Con el rostro de una joven Julia de Burgos (poeta nacional puertorriqueña cuyo centenario conmemoramos este año), y el porte de Angélica Contín, reina de los juegos florales de inicios del siglo veinte, Nathalie Peña Comas aportó el toque angelical al Vigésimo Segundo Concierto de la Catedral, su coro y orquesta.
Como innovación, el concierto contó este ano con dirección colegiada de cuatro directores: Francois Bahuad, Héctor Martínez Cabreja, Andrés Capellán y Fernando Herrera, todos bajo la coordinación del maestro José Delmonte.
Nos llenó de alegría notar que este año el concierto terminó con Noche de Paz, no con I wish you a Merry Christmass, y creemos que el año próximo podría concluir con ese maravilloso arreglo, a ritmo de merengue, del aguinaldo Camino de Belén, para terminar con una nota alta lo que se ha constituido en la contribución más celebrada del Arzobispado a la ciudadanía capitaleña.
Al final del concierto, esperamos pacientemente la salida de la oficialidad, para ir a felicitar al ángel cuya sonrisa y dominio escénico (aportes de la soprano griega María Callas a la Ópera), son parte integral de su encanto. Doi Gautier y Fernando Casado exclamaban: ¡Atención, regresa el ángel!
Como adolescentes, hicimos cola para que Nathalie nos firmara el programa, pero nos equivocamos de ángel y a quien felicitamos fue a su hermana melliza, quien es violinista, y a la menor de las tres hermanas que es cellista. ¡Dios mío! ¡Cuántos dones!
Las aclaraciones las hizo la madre, quien irradiaba la felicidad de María cuando el Arcángel le anunció que sería la madre del Divino Niño. Y fueron ratificadas por el padre, un hombre discreto que observaba extasiado el enorme triunfo de sus hijas.

[Datos de origen]
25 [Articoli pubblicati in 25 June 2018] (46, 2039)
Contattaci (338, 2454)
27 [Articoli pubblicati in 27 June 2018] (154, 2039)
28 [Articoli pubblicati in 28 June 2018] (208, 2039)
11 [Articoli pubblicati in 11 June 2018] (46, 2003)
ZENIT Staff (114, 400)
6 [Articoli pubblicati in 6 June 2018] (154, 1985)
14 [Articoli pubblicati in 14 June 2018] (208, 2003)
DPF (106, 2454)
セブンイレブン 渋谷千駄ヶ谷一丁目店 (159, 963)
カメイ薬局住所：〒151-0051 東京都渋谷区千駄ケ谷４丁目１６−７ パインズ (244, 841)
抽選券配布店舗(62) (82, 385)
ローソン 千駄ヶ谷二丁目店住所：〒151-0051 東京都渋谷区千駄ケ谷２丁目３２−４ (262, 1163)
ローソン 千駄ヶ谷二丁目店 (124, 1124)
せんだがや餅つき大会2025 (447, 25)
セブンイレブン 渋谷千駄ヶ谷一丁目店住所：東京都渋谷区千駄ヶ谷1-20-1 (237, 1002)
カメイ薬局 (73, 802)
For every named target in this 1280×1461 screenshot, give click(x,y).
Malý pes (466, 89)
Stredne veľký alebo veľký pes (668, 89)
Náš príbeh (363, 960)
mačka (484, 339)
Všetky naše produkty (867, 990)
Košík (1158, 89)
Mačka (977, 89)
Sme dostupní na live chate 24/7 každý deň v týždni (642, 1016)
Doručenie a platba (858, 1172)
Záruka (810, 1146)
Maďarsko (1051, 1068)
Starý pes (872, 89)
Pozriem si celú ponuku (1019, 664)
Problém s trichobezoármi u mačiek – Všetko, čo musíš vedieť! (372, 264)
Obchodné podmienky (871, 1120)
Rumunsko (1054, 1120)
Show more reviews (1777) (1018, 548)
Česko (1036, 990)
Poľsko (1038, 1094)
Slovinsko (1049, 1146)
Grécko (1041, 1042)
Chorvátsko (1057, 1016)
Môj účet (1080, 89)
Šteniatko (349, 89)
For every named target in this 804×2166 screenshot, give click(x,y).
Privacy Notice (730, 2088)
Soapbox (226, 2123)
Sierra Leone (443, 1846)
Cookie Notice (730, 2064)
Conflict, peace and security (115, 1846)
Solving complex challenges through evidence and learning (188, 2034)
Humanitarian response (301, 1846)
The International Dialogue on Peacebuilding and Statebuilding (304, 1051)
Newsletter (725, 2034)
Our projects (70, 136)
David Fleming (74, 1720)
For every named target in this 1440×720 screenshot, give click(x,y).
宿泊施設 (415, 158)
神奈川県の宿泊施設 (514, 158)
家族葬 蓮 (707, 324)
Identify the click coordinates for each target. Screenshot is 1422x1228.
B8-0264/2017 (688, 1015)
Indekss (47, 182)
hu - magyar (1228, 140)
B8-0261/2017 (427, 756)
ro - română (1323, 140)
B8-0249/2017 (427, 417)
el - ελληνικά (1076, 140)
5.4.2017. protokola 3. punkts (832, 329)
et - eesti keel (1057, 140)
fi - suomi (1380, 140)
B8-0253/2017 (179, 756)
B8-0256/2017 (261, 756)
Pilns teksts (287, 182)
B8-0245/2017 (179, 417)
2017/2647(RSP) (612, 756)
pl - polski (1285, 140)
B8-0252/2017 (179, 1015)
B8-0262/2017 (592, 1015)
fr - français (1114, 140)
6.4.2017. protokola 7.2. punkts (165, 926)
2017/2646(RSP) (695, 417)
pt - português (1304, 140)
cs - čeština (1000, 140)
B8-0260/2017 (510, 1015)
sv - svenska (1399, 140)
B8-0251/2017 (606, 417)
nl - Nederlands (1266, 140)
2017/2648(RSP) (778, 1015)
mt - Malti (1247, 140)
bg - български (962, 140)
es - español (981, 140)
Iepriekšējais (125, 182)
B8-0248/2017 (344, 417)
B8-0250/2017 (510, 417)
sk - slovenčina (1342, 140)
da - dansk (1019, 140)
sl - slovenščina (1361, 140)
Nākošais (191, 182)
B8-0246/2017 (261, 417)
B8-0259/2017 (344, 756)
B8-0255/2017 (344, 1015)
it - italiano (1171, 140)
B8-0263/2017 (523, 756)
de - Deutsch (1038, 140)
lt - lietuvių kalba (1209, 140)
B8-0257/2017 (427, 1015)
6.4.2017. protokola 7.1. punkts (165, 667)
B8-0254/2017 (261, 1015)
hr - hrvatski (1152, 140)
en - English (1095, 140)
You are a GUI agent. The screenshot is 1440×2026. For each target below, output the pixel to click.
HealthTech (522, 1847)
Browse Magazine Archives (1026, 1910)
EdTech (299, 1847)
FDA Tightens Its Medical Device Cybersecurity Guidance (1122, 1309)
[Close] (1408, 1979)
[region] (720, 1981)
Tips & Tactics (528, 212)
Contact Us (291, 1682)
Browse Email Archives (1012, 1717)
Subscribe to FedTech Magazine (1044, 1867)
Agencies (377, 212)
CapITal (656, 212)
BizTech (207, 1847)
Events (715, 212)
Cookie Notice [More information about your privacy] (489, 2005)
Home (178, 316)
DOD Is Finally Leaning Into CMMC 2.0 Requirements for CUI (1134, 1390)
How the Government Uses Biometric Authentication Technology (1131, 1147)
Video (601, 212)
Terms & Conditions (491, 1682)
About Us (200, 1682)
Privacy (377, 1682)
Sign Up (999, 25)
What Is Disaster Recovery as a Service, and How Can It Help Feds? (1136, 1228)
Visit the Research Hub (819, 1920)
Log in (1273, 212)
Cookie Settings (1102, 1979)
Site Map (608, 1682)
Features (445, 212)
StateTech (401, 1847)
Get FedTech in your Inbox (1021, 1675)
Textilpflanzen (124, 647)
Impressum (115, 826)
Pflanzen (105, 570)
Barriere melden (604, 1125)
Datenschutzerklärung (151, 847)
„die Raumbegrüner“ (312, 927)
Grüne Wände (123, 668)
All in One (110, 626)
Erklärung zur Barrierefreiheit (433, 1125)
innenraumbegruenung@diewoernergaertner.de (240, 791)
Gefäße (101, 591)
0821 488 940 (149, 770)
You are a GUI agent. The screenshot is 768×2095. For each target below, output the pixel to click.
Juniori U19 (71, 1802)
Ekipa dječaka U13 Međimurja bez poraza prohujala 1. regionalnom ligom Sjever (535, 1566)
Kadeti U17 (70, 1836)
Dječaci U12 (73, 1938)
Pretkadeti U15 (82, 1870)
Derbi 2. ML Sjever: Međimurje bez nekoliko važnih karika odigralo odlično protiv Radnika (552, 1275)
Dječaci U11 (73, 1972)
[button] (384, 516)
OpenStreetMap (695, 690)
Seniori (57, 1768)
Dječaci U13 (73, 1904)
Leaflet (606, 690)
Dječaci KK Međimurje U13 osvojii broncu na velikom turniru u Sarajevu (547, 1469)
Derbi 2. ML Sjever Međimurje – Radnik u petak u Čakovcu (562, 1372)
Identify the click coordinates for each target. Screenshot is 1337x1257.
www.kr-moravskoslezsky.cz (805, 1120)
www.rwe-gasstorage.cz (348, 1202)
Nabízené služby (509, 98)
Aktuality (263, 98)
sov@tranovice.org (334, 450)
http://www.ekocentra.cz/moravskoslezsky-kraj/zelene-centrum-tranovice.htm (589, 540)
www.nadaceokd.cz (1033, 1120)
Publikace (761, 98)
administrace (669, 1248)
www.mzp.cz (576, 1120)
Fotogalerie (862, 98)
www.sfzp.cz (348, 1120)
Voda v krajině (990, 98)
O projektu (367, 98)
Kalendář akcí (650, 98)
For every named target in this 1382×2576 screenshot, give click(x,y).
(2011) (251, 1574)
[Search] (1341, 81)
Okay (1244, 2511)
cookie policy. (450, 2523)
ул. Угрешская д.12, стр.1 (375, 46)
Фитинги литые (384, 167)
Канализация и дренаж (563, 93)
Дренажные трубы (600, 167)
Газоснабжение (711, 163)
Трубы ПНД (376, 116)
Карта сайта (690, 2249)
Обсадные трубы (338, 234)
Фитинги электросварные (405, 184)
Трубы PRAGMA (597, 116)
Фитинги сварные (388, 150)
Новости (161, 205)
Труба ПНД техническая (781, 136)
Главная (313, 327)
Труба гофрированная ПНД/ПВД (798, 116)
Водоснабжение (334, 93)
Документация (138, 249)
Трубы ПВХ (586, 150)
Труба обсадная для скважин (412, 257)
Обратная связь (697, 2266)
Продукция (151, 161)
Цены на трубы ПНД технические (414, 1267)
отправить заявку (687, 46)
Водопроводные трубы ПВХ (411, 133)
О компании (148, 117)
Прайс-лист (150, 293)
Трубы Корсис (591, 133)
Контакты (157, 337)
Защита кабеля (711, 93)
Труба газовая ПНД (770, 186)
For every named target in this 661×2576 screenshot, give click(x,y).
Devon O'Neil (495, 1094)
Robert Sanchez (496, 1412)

### USANDO LA INFORMACIÓN
1. Cita del texto sobre el concierto de la Catedral el pasaje que comienza en "Como adolescentes, hicimos" y termina en "de sus hijas.".
2. Sigue escribiendo el texto sobre el concierto de la Catedral a partir de su última oración.
Este material no tiene nada que ver con el texto sobre el concierto de la Catedral.

### RESPUESTAS POR NÚMERO
1.
Como adolescentes, hicimos cola para que Nathalie nos firmara el programa, pero nos equivocamos de ángel y a quien felicitamos fue a su hermana melliza, quien es violinista, y a la menor de las tres hermanas que es cellista. ¡Dios mío! ¡Cuántos dones!
Las aclaraciones las hizo la madre, quien irradiaba la felicidad de María cuando el Arcángel le anunció que sería la madre del Divino Niño. Y fueron ratificadas por el padre, un hombre discreto que observaba extasiado el enorme triunfo de sus hijas.

2.
Una recomendación: hay que proteger a los artistas de sus sueños. Si yo me presentara frente al profesor Delmonte y le dijera que soy la reencarnación de María Callas, lo que corresponde es una audición, porque el trauma posterior puede ser incapacitante, y la más tierna de las abuelas, y la más orgullosa de las madres, no se merecen un embarre (de embarrasement) colectivo. Al buen entendedor, pocas palabras bastan.
Por lo demás, a Dios y al magnífico coro de la Catedral y sus solistas Wanda Guzmán Romero, Belkys Hernández, Glenmer Pérez, Modesto Acosta, Nelson Veras, Helvis de la Rosa Villalona, y Eddison Feliz, las gracias por lo que se ha constituido como una de las tradiciones (junto a la Ruta de los Belenes) más emocionantes de la Zona Colonial.
Y un fuerte abrazo a Abelardo Vicioso junior, quien viajó desde Viena a acompañar a Nathalie, y a todas las amistades que hacen de este concierto una gran fiesta del espíritu.